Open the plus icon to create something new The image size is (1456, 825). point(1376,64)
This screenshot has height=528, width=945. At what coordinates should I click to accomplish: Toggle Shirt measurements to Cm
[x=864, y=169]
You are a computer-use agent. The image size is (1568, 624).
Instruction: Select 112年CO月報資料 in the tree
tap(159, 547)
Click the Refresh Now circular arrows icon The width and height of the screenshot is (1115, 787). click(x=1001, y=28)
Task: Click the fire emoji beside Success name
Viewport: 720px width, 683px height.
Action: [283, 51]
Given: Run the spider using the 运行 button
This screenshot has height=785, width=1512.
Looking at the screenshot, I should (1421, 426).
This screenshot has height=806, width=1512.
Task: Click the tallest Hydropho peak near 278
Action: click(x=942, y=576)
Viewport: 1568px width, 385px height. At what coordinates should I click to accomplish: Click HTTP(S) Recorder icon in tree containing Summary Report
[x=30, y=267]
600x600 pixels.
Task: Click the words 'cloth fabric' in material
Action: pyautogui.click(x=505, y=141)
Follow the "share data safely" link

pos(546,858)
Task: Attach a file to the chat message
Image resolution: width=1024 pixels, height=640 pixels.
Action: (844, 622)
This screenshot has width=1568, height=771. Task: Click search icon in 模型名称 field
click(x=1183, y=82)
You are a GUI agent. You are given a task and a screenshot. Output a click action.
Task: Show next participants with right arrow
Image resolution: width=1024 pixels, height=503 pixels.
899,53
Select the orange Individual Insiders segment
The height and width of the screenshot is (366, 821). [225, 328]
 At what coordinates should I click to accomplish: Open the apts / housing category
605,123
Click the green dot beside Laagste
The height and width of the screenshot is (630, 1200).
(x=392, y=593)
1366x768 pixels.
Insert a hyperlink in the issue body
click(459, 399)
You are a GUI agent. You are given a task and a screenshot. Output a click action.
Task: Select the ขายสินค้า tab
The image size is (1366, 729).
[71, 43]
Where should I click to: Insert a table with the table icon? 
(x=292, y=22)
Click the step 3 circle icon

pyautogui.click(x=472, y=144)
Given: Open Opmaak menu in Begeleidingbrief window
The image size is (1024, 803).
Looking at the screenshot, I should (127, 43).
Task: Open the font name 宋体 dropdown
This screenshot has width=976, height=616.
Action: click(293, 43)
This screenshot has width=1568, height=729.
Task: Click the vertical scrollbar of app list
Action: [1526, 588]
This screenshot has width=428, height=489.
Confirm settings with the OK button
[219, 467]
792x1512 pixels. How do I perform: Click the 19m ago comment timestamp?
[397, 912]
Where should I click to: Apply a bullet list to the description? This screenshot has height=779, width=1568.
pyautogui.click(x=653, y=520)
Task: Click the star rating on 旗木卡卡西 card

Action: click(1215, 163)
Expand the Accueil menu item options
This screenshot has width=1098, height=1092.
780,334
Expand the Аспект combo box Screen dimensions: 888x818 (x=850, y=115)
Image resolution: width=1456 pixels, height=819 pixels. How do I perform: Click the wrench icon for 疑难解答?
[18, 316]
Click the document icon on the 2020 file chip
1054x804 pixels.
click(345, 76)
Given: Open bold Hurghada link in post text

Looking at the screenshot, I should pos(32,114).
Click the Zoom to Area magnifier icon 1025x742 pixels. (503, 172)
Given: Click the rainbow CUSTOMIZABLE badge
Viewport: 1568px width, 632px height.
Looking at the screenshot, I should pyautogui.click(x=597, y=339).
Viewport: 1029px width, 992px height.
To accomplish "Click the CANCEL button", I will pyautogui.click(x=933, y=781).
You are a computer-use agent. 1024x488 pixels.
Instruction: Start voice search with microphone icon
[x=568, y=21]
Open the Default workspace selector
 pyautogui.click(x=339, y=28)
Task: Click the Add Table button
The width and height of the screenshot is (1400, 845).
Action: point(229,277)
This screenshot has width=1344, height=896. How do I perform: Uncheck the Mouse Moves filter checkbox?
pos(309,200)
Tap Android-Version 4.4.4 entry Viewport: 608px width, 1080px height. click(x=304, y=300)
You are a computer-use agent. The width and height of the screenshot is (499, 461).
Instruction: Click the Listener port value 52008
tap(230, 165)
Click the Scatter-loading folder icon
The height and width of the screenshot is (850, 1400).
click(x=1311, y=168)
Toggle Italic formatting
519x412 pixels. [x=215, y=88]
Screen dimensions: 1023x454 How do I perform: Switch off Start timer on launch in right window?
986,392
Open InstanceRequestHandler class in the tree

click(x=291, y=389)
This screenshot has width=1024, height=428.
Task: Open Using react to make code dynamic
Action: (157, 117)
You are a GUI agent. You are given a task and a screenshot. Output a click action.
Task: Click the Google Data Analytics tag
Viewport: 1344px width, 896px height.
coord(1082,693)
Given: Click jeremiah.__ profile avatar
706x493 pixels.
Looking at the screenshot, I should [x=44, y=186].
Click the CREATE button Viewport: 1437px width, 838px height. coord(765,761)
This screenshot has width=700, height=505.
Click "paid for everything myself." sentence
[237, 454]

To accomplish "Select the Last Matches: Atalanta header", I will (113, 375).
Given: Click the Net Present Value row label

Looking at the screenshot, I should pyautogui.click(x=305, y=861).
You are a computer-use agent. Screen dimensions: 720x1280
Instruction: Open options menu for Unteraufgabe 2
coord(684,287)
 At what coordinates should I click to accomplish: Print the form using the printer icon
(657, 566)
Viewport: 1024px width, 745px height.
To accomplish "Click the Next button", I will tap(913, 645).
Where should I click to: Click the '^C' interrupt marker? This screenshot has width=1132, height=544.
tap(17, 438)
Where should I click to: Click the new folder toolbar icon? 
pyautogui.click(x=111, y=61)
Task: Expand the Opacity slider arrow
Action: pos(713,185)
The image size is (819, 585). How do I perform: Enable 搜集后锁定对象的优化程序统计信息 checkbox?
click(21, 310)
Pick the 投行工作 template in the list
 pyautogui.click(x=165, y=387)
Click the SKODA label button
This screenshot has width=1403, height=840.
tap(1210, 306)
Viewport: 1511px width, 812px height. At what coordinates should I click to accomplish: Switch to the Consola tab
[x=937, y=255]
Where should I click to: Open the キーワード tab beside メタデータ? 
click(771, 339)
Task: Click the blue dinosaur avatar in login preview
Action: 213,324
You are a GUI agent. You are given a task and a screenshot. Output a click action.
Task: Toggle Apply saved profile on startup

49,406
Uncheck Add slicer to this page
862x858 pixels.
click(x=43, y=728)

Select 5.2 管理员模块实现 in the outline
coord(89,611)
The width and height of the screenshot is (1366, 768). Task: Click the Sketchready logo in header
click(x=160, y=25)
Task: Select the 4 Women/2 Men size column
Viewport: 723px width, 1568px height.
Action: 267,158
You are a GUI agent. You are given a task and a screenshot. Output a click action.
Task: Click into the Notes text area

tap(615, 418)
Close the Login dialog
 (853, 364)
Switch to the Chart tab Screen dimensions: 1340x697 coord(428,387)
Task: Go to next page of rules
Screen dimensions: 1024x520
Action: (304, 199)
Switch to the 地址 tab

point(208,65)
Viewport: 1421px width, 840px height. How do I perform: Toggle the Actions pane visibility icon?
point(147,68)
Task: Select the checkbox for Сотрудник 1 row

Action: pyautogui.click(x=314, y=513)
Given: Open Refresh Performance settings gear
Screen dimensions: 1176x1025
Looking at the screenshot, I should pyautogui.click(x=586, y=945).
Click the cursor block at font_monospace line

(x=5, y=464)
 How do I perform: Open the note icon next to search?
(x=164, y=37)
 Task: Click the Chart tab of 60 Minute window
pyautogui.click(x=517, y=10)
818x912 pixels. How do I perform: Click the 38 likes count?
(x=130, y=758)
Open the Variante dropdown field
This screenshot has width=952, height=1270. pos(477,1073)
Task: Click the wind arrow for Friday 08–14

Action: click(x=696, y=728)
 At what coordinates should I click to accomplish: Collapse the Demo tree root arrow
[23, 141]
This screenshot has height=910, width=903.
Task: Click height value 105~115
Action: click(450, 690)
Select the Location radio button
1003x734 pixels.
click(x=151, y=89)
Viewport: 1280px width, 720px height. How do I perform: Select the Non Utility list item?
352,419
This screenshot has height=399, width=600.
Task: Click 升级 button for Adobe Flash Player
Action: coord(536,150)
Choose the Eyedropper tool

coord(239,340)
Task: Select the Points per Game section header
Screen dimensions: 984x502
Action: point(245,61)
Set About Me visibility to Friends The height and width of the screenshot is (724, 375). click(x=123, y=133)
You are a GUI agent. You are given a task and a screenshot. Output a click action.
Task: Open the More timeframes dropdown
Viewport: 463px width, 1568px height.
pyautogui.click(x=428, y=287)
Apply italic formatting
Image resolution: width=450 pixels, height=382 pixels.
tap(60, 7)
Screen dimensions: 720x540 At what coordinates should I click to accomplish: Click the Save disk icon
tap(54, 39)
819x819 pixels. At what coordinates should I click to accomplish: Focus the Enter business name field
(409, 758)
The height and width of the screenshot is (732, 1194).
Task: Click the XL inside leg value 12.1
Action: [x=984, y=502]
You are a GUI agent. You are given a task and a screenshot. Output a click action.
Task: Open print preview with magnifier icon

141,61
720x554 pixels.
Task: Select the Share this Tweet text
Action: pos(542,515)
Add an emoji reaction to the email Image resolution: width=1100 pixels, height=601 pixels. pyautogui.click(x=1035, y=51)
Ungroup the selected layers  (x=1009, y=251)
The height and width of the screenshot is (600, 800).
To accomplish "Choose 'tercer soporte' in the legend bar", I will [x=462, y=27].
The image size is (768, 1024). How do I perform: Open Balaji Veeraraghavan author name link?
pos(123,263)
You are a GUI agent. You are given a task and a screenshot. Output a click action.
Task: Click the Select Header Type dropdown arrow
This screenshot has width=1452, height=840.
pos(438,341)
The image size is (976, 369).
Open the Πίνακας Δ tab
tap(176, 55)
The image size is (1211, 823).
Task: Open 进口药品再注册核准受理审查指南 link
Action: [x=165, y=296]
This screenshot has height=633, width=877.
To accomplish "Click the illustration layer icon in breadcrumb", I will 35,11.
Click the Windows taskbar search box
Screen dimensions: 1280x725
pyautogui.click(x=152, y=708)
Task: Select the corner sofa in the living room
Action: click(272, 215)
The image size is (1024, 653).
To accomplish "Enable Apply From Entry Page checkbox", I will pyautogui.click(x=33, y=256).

════════════════

§ The exercise
Print the records again word for word, from the first line down through the line that contains "pos(546,858)".

§ Response below
Open the plus icon to create something new The image size is (1456, 825). point(1376,64)
This screenshot has height=528, width=945. At what coordinates should I click to accomplish: Toggle Shirt measurements to Cm
[x=864, y=169]
You are a computer-use agent. The image size is (1568, 624).
Instruction: Select 112年CO月報資料 in the tree
tap(159, 547)
Click the Refresh Now circular arrows icon The width and height of the screenshot is (1115, 787). click(x=1001, y=28)
Task: Click the fire emoji beside Success name
Viewport: 720px width, 683px height.
Action: [283, 51]
Given: Run the spider using the 运行 button
This screenshot has height=785, width=1512.
Looking at the screenshot, I should (1421, 426).
This screenshot has height=806, width=1512.
Task: Click the tallest Hydropho peak near 278
Action: click(x=942, y=576)
Viewport: 1568px width, 385px height. At what coordinates should I click to accomplish: Click HTTP(S) Recorder icon in tree containing Summary Report
[x=30, y=267]
600x600 pixels.
Task: Click the words 'cloth fabric' in material
Action: pyautogui.click(x=505, y=141)
Follow the "share data safely" link

pos(546,858)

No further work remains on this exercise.